Supplied material

===

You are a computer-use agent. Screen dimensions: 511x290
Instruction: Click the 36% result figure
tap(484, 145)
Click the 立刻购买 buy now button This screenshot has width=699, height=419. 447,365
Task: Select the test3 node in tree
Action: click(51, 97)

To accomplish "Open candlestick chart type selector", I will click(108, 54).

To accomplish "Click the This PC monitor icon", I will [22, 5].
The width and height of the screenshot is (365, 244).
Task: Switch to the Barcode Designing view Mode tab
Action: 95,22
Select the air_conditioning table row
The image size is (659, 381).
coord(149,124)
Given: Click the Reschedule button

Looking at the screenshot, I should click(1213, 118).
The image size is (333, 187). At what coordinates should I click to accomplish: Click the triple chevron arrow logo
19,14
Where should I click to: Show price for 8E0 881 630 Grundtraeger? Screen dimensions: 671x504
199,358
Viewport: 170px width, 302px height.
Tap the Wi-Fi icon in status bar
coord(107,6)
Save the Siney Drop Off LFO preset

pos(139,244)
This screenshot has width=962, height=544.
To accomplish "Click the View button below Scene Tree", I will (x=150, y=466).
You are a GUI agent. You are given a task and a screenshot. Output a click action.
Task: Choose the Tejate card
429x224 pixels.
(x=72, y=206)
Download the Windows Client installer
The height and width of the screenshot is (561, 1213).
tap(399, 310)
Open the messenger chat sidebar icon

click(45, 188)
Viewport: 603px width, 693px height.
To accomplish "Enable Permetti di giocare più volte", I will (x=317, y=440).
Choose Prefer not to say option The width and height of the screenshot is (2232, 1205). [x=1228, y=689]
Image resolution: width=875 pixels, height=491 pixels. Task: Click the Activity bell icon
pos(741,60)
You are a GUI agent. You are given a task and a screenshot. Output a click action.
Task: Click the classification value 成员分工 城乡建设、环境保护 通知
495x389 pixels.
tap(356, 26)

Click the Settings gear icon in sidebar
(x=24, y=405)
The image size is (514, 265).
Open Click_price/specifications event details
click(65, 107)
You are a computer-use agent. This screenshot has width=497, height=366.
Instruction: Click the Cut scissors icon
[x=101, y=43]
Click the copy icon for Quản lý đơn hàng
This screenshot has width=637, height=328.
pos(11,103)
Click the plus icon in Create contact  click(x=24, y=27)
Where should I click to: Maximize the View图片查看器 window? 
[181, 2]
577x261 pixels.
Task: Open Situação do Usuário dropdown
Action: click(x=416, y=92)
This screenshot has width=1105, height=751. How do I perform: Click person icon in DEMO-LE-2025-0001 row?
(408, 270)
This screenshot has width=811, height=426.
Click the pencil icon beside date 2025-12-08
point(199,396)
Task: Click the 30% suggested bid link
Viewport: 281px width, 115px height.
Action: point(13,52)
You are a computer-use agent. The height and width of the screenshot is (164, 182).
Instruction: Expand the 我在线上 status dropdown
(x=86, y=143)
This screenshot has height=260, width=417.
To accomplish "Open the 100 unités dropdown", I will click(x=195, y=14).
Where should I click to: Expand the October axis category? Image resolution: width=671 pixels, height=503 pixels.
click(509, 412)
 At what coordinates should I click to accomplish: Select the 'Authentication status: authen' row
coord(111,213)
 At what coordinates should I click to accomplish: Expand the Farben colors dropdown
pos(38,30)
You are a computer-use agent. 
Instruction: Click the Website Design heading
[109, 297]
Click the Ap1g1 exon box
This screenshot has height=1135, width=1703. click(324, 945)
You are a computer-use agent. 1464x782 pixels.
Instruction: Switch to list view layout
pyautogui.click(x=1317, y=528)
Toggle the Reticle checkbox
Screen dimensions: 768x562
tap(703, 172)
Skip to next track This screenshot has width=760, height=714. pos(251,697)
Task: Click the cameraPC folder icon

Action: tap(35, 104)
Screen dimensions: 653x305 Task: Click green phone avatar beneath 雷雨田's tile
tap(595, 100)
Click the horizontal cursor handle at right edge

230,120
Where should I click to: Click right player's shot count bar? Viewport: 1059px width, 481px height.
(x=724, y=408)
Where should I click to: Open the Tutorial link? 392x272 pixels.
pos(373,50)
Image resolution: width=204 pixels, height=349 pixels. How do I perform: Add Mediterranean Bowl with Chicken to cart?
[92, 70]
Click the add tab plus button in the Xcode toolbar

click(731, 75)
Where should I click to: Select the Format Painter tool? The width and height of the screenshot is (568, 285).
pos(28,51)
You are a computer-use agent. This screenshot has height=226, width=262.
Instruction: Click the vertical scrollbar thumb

===

Written instruction
Return every line from the beginning of the rows above through the line containing "will click(108, 54).", both ends included, with nothing altered.

Output for this exercise
You are a computer-use agent. Screen dimensions: 511x290
Instruction: Click the 36% result figure
tap(484, 145)
Click the 立刻购买 buy now button This screenshot has width=699, height=419. 447,365
Task: Select the test3 node in tree
Action: click(51, 97)

To accomplish "Open candlestick chart type selector", I will click(108, 54).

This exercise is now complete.